> _PROBLEMS_:
1) In the mortgage thread, update everything from "# Mortgages" down to "in Egypt indefinately.", replacing "teacher" with "engineer".
2) In the mortgage thread, which two banks did the poster ask that said no?

Start of SOURCE PASSAGE

# Mortgages



## bboyjihad (Aug 16, 2012)

Hi guys, My wife and I want to buy an apartment in Cairo and are curious about securing a mortgage. I am aware that Amlak and Tamweel offer mortages to foreigners but does anyone else know any other options for secuing a mortgage?

Personal info:
I am a British citizen.
My wife is an Egyptian citizen.
I have been living and working as a teacher in Egypt for 5 years and intend on remaining in Egypt indefinately.

Thanks for your help.


----------



## bboyjihad (Aug 16, 2012)

MassEgypt said:


> Lots of banks do offer tamweel aqqary. Depends on place and location. U can also get a personal loan and use it towards ur purchase.
> How much r u thinking of mortgaging?


Hi, I wanted to buy an apartment around 500000EGP and pay a 20% deposit 
(100000EGP). I tried some banks but they said they did not lend to foreigners. It's very frustrating as I can easily afford to pay monthly installments of between 8000-10000EGP/month so would pay off the mortgage in less than 5 years. But it's very difficult finding a bank/company that is willing to lend me the money. 

What do you mean by tamweel aqqary? Also, what would you recommend is my best option considering I have 100000EGP deposit and can pay 8000-10000EGP/month?

Thanks for the advice, much appreciated.


----------



## bboyjihad (Aug 16, 2012)

Sorry I forgot to mention, I live in Al Rehab City in New Cairo and intend on purchasing property in the New Cairo area, preferably in a compound.


----------



## bboyjihad (Aug 16, 2012)

My wife does work but her salary is significantly lower and would not be enough to secure a mortgage loan. If the loan was in her name would the banks take my salary into consideration? I thought they would only look at her salary? 

We looked at rehab and madinaty compounds who offer instalments but it would work out that we would pay 800,000 EGP for a 100m2 apartment which is ludacris. It would be much better if we could secure a cash loan and buy an apartment cash from someone who is moving out, we would save alot of money and could also move in straight away (I would then get a housing allowance from my school) whereas with rehab and madinaty, we cannot take the keys for 4 years.


----------



## bboyjihad (Aug 16, 2012)

I did ask in 2 banks, NSGB and Citibank but they said no :-( but i will try the others, you never know.

End of SOURCE PASSAGE
Start of DATA PROVIDED

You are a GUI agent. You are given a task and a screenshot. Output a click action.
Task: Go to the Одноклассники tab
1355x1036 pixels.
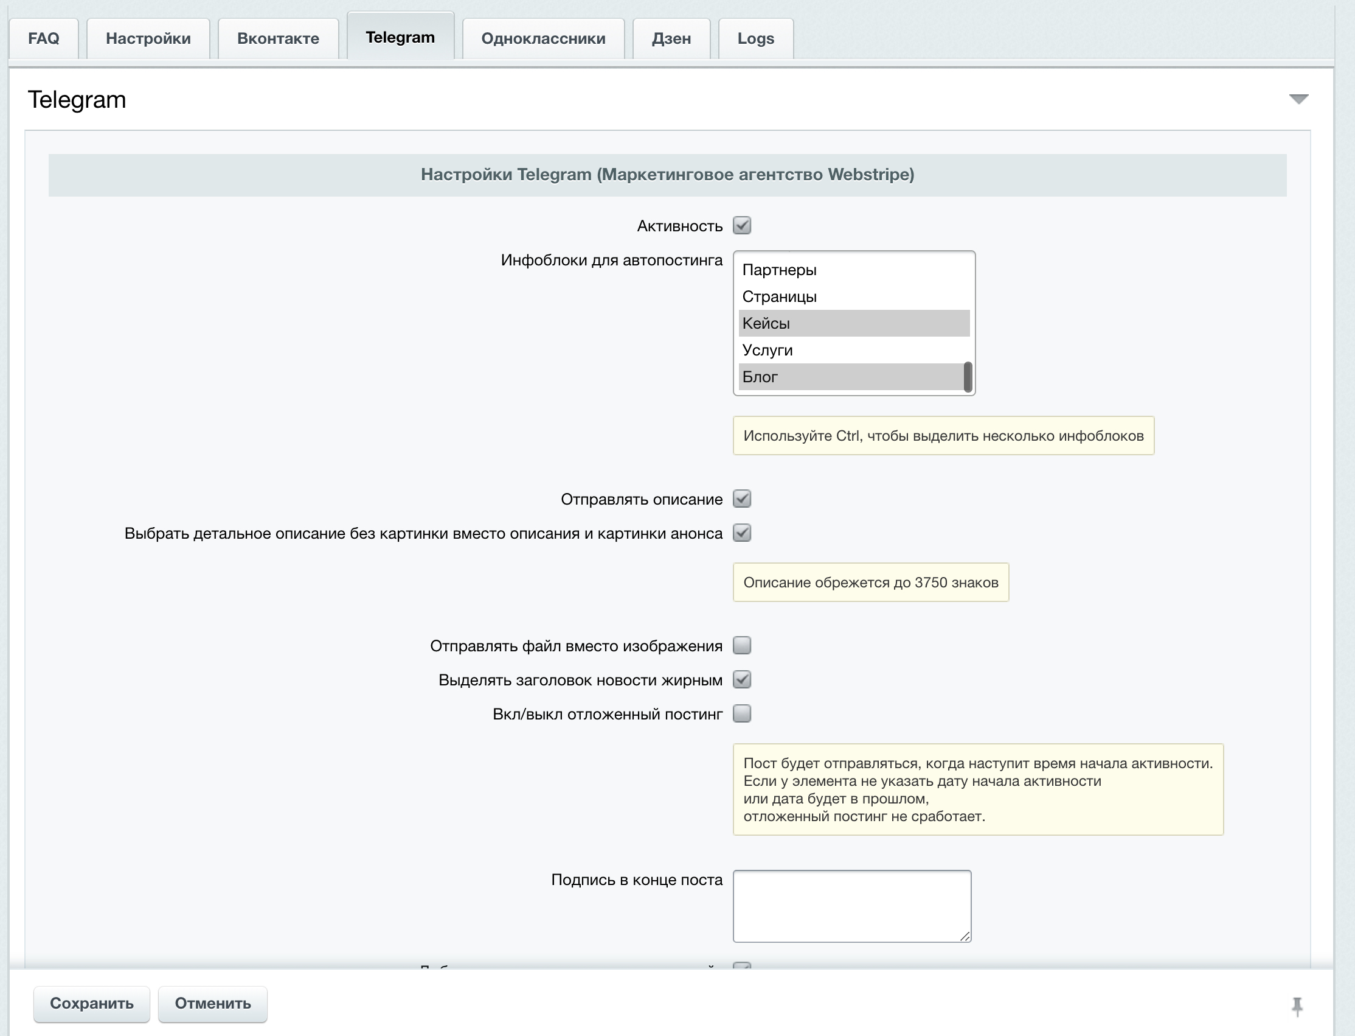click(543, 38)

End of DATA PROVIDED

> _RESPONSES PER TASK_:
1)
# Mortgages



## bboyjihad (Aug 16, 2012)

Hi guys, My wife and I want to buy an apartment in Cairo and are curious about securing a mortgage. I am aware that Amlak and Tamweel offer mortages to foreigners but does anyone else know any other options for secuing a mortgage?

Personal info:
I am a British citizen.
My wife is an Egyptian citizen.
I have been living and working as a engineer in Egypt for 5 years and intend on remaining in Egypt indefinately.

2) NSGB and Citibank.